Watch Data Citizens and the Right to Data on Media Hopper Create.
Political Settlements Research Programme
The Political Settlements Research Programme was a four year research programme, undertaken by The Global Justice Academy, University of Edinburgh, Conciliation Resources, the Institute for Security Studies, the Rift Valley Institute, and the Transitional Justice Institute, Ulster University. The Programme examined how political settlements come into being, how open and inclusive they are, and how internal and external actors shape them. Seminar recordings include:
- The Missing Piece: The limits and possibilities of the Womem Peace and Security Agenda in addressing women’s participation in conflict and post-conflict settings by Fionnuala Ni Aolain, University of Minnesota / University of Ulster (2015).
- Women, Peace And Security Research Agendas, a round table featuring Claire Duncanson, Christine Bell, Gerhart Anders, and Zoe Marks (2015).
- Serving women in Iraq and Syria: has UNSCR 1325 made a difference? by Frances Guy, Head of Middle East Region at Christian Aid (2015).
- Different Violence, Different Justice? Transition and Transformation in Colombia by Daire McGill, University of Ulster (2016).
Edinburgh Student Law Review
The Edinburgh Student Law Review (ESLR) is a peer-reviewed Open Access academic journal, with an editorial board comprised of students, dedicated to fostering scholarly discourse and advancing legal knowledge within the student community. Thejournal has a broad scope, covering any legal field under domestic and international law, as well as interdisciplinary articles with a strong legal focus. The ESLR provides a forum where emerging legal scholars can explore diverse perspectives, challenge existing norms, and address pressing legal concerns. Recent papers include:
- Beyond the Verdict: Pointing to the Issues Relating to Antenatal Gender Revelation in Bangladesh by Md Raisul Islam Sourav (2026).
- A Comparative Critical Analysis of the Financial Remedies for Cohabiting Couples upon Relationship Breakdown in Scotland and Germany by Leonard Lusznat (2024).
The Edinburgh Student Law Review is published on Edinburgh Diamond.
Why Can’t a Woman be More Like a Man
An open ebook by Fionnuala Doran featuring two original comic illustration works, created in the style of graphic novels: Why Can’t a Woman be More Like a Man (2018) and Granny Alice in Slumberland (2018).
Why Can’t a Woman be More Like a Man is a single loose-leaf comic illustration exploring Christine Blassey Ford’s accusation of sexual assault against the Supreme Court Judge Brett Kavanaugh in 2018; a case that achieved instant notoriety for exposing the machinery of political power.
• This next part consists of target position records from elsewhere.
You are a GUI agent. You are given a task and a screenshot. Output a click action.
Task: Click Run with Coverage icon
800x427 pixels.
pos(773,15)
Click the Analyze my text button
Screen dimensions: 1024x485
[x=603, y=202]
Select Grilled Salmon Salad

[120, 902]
Doran’s work presents itself as a feminist critique of this case, and employs comic illustration to interrogate the dynamics of male-dominated political institutions.
Granny Alice in Slumberland is a single looseleaf comic illustration consisting of 9 full-colour panels. The work presents a critique of the work of de Beauvoir and other first-wave feminists in their relative oversight of workingclass and other marginalised women. It does so through a quasi-fictional account of Doran’s great-grandmother’s career as a writer – which explores conflicts within the female identity. Text and image are combined in such a way as to explore a world where barriers to female cultural participation do not exist.
Why Can’t a Woman be More Like a Man is published on Edinburgh Diamond.